My original code used nested loops to find stock changes for a specified year in my data. I created an array of the ticker values I wanted the information on. Then I used them as an index for my first (outer loop), while the inner loop went through the data looking for information that matched the indexed ticker.
This returned the information I was looking for in 0.5625 and 0.578125 seconds for 2017 and 2018 respectively.
The concern with this method was the length of time it took to process a years’ worth of information for only 12 stocks.
In the pursuit of a more efficient method, nested loops were dropped in favor of several arrays and a series of loops.
Here 3 different arrays were made to store the information derived by the first loop. Then a second loop displayed the information on my “VBA Challenge” sheet, by looping through the arrays. The last loop colored the Returns column using conditional statements. This allowed the code to run through the information 1 time, eliminating the extra searching of the first code, and return the same information in 0.15625 for either year.

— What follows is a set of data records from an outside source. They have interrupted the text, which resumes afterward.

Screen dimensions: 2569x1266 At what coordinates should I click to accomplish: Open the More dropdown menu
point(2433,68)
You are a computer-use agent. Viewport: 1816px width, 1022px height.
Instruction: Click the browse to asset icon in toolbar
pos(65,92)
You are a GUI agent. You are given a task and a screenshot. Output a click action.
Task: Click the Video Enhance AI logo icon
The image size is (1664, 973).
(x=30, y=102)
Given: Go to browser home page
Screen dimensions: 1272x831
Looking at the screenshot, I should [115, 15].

A 72.6% improvement on average!
Refactoring code was a great way to explore finding alternative methods to a previously successful one. It also allowed further opportunities to debug different types of coding issues. Refactoring does have disadvantages as well. If the code was not properly annotated then it could be hard to decipher the purpose of a certain line or section of code. There is also the issue of the code not working once reworked. In this project, I found that the new code did not work right away for the 2017 page as there was some problems with the data itself. While it worked in the end, it did take some time to find the cause of the issue. The data corruption was not an issue with the original code, and for our small data set, the original code did the job just fine. Having worked with both, I do like the speed and efficiency of the refactored code, but knowing its more temperamental with respect to data corruption, It may require some more refactoring to work through corruptions.